1. No gratuitous Star Wars-level action sequences that don't drive the plot.
2. No purely "evil" antagonists who lack complexity and moral ambiguity. (Star Trek's usually pretty good on that front, but the protagonists are usually way to purely "good", esp. TNG era, which is why I like DS9 most because there's a lot more conflict over competing virtues and values among the protagonists).
3. No tribbles.
1. No socio-political agenda driven "message." I don't mind a little real-world relevance but do NOT use this film to beat me over the head with something.
I understand your aversion to "preachiness" but to what extent do you draw a line between contemporary relevance and "agenda driven 'message'"? I assume that, in terms of the movies, Star Treks IV and VI come to mind? Esp. the former (save the whales) and then VI, which dealt with nationalism, racism, and the end of the interstellar "Cold War". These are usually considered the second and/or third-best movies next to TWOK. (To be honest, First Contact was episode-ish and frankly, there were Borg episodes of Voyager that had more scope.) Insurrection had a message about forced relocation and exploitation, but the logic of the allegory was somewhat flawed.

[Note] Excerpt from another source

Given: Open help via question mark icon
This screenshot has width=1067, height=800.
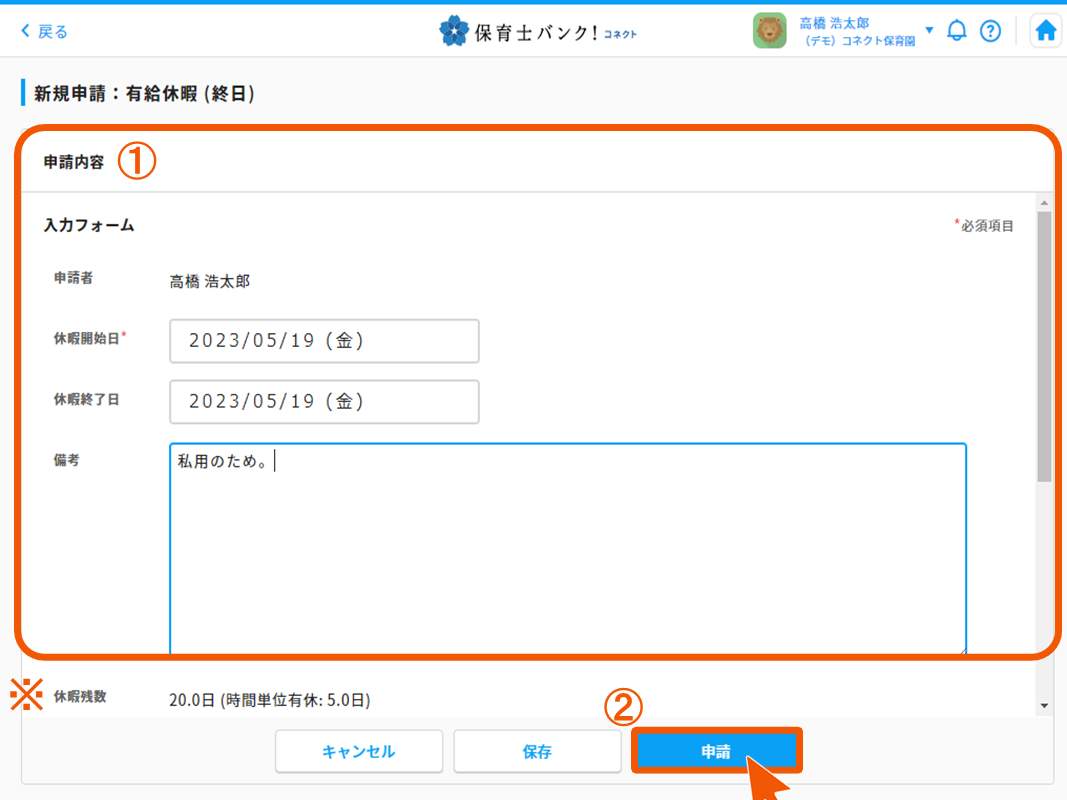Looking at the screenshot, I should pyautogui.click(x=990, y=31).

Nemesis, while a deeply flawed and poorly executed mess, had a very intriguing premise in the tradition of the naturalist genre of literature (which depicts characters as being shaped and driven by the forces of their environment, beyond their control). It was a nature v. nurture debate, demonstrating the fact that nurture/environment/socialization is ALWAYS the overriding determinate of personality formation and behavior. It was also political, because it touched on the nature of "racial" identification, which is one of the essential underpinnings of human political dynamics. Shinzon was clearly, for all intents and purposes, REMAN---not human ("My Reman brothers"). How he viewed himself, who he identified with, and the way he was raised/acculturated matter far more than his genetics. That hardly "hit people over the head". Many may have been oblivious to it. Frankly, I think it was too subtle, and a better movie should've been built around that premise. But the premise is good Roddenberry Trek.

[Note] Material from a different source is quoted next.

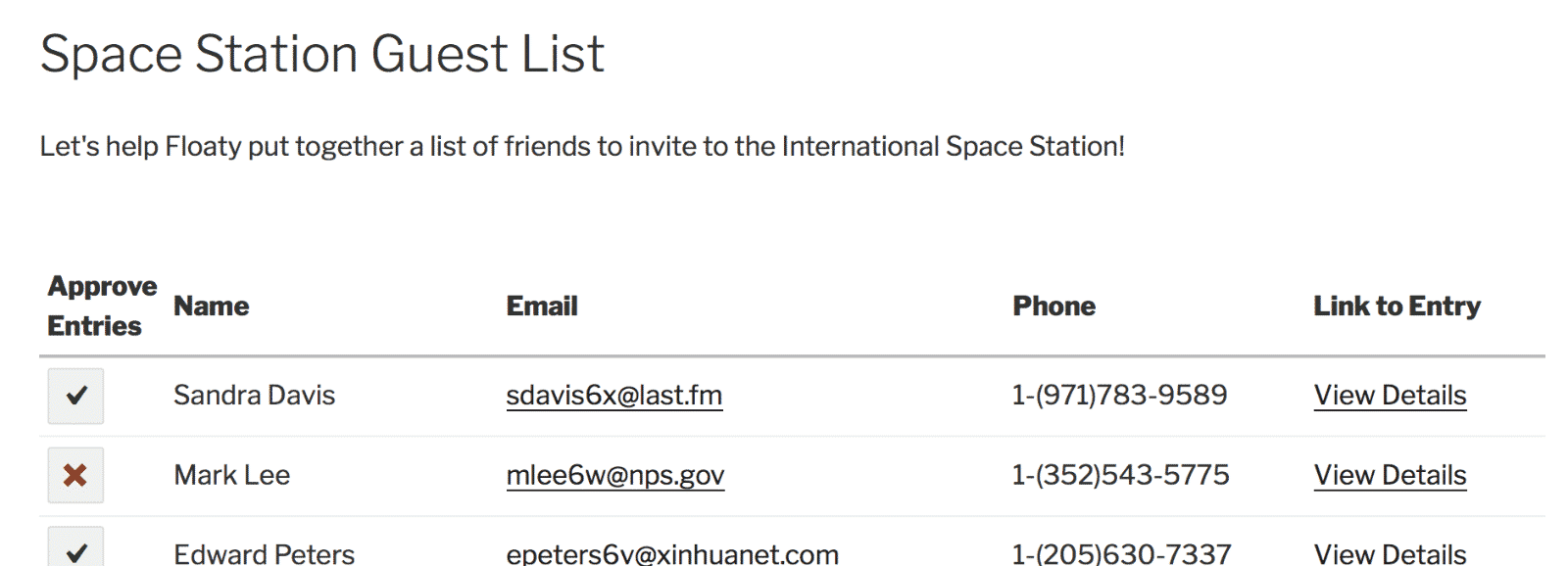Image resolution: width=1568 pixels, height=566 pixels.
Task: Select the name Mark Lee
Action: [x=232, y=475]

1) No numbingly superficial moral messages. You want to wrestle with Big Questions, go take a philosophy course at UCLA first.
Is the tackling of a big question concerning the human condition in Star Trek usually superficial, IYO? These big questions are the very essence of Trek. It wouldn't BE Trek otherwise. The very soul of Trek is the conviction that human beings, given the proper, civilized conditions of an enlightened future environment, can and will do the right thing. It is unequivocal altruism. I'm just not sure if you mean macro-sociological moralizing (like preaching about poverty, the evils of Capitalism that Roddenberry clearly disdained) or ANY moralizing in general? Virtually every Trek movie moralized on some level. In TWOK, it was Spock sacrificing for the good of the many; in TSFS, the crew sacrificed for the good of the one.
We all have different reasons for liking Trek. I'm a political animal myself, so when DS9 did the near-future Earth
Past Tense, I was hooked. It was
The Cloud Miners without the facade of an allegorical setting. It was an explicit indictment of unregulated social disparity and trickle-down society (one of the characters even called for the reinstatement of a full-employment act, echoing FDR's call for the right to a job in his Economic Bill of Rights proposal) in which the superfluous population was put in camps (whereas for now, they're stuffed into prisons). But I digress. I'm not saying such a story would necessarily make a good Trek movie, and maybe I'm misunderstanding the type of moralizing to which you'd object, but devoid of any moral message, it wouldn't be Trek and wouldn't be fit to carry the title.